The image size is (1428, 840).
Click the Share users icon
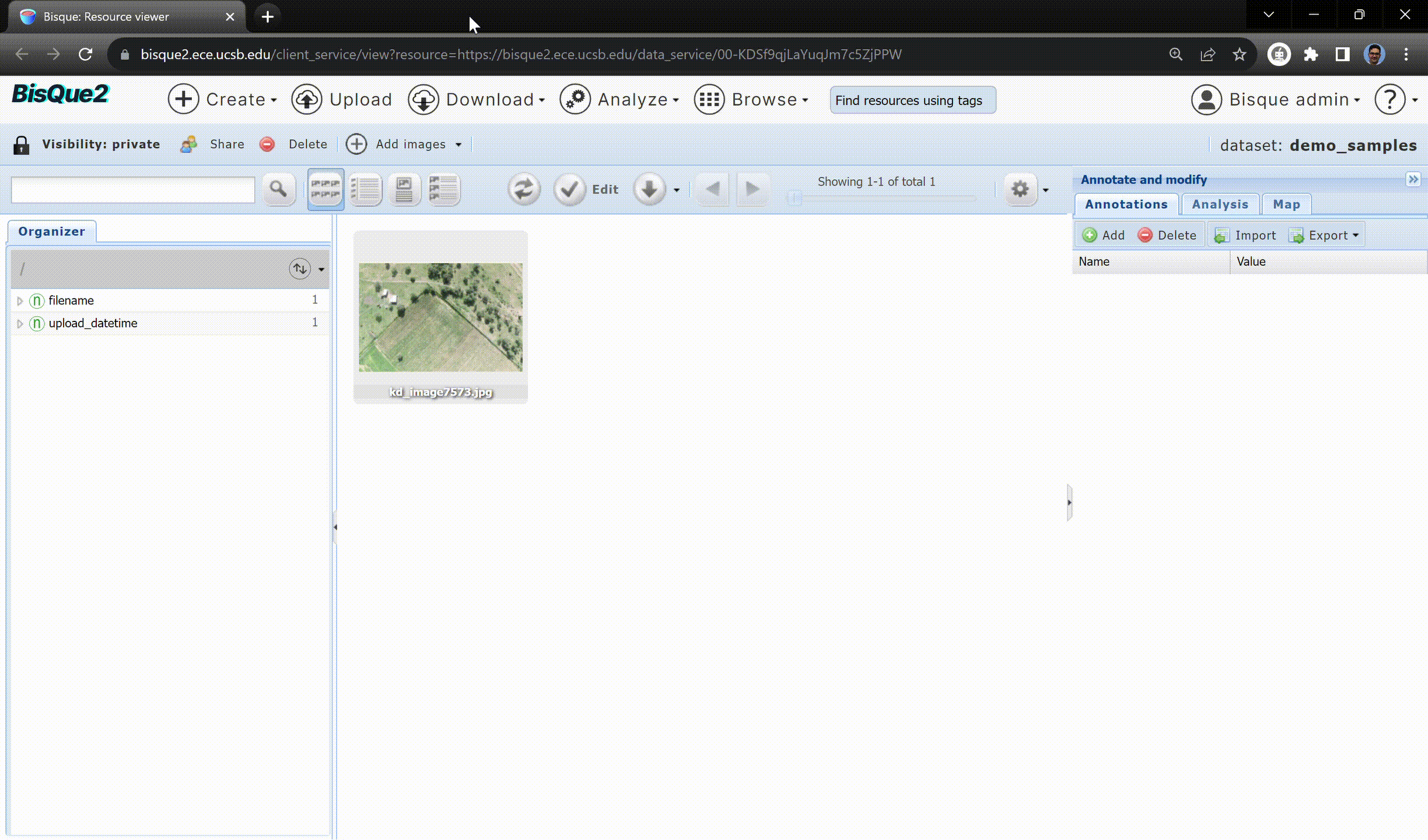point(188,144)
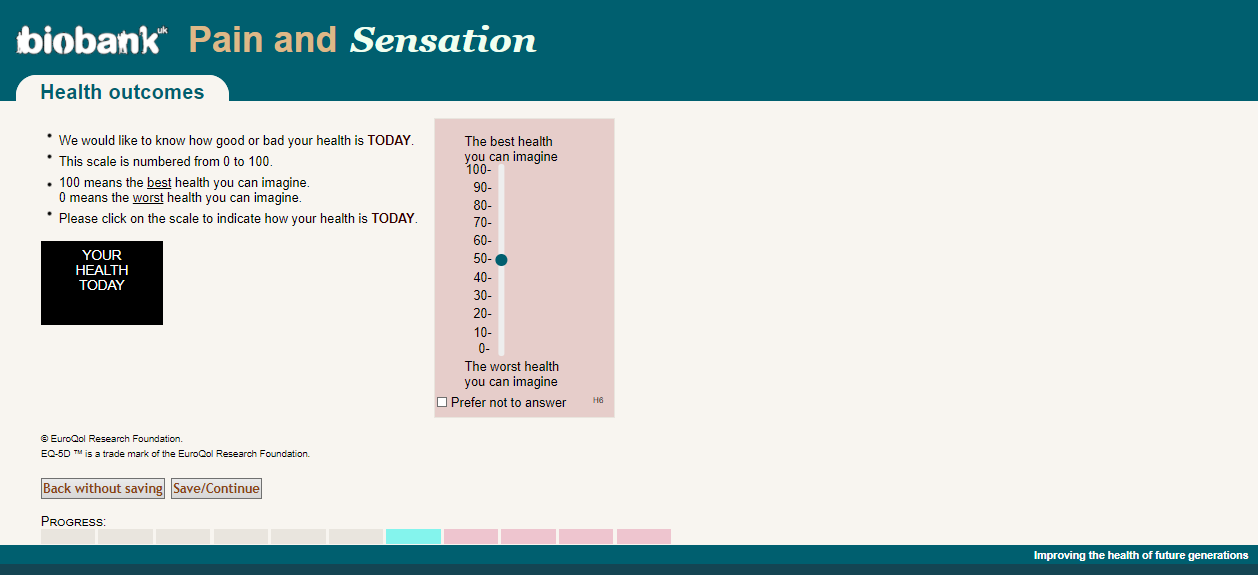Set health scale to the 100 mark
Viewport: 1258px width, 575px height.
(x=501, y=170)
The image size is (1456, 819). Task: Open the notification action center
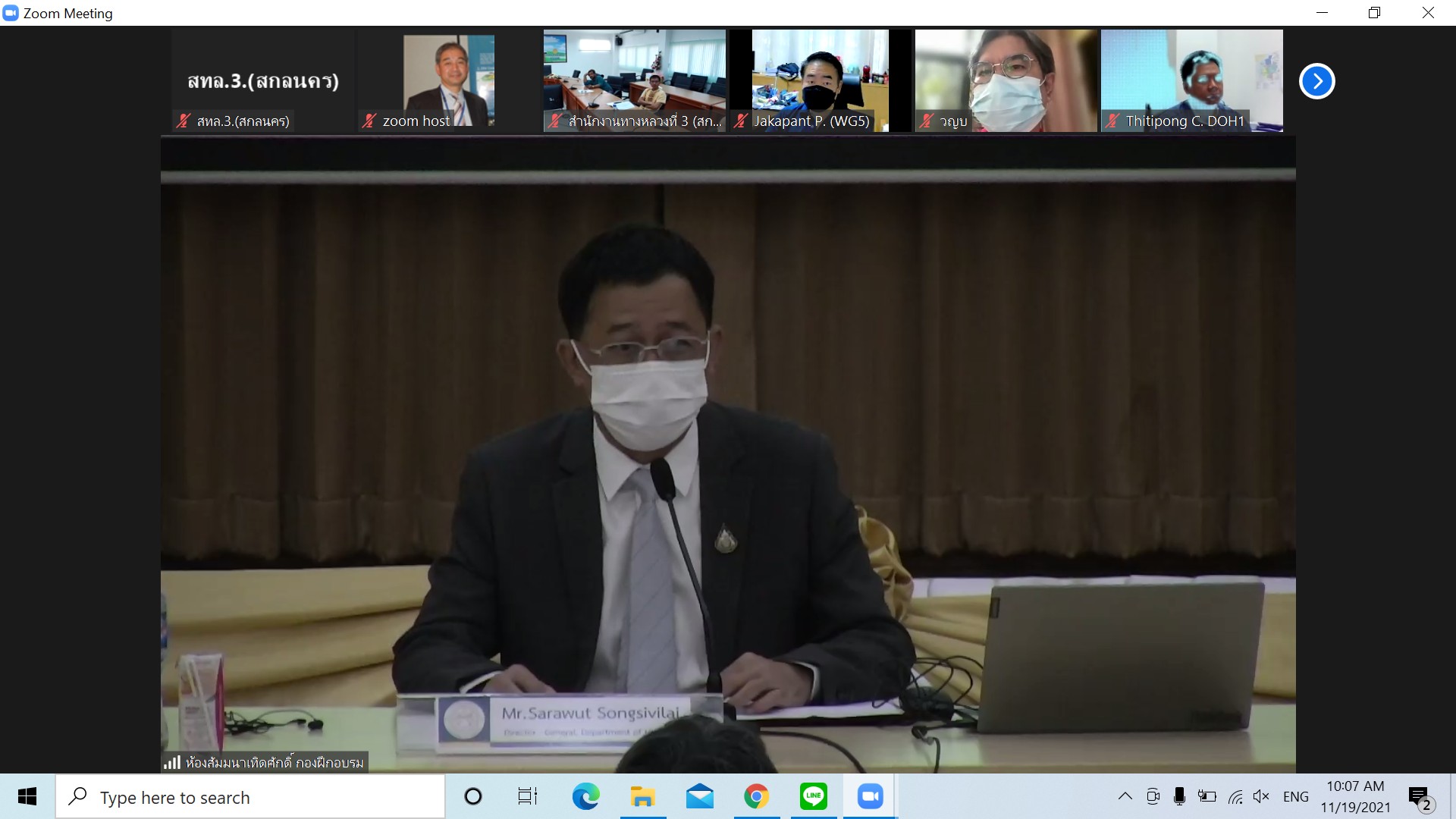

========================================

• AIM:
Return all the records above line for line, word for word, but leave the pictures out.

• ANSWER TO THIS PROBLEM:
The image size is (1428, 840).
Click the Share users icon
point(188,144)
Set health scale to the 100 mark
Viewport: 1258px width, 575px height.
(x=501, y=170)
The image size is (1456, 819). Task: Open the notification action center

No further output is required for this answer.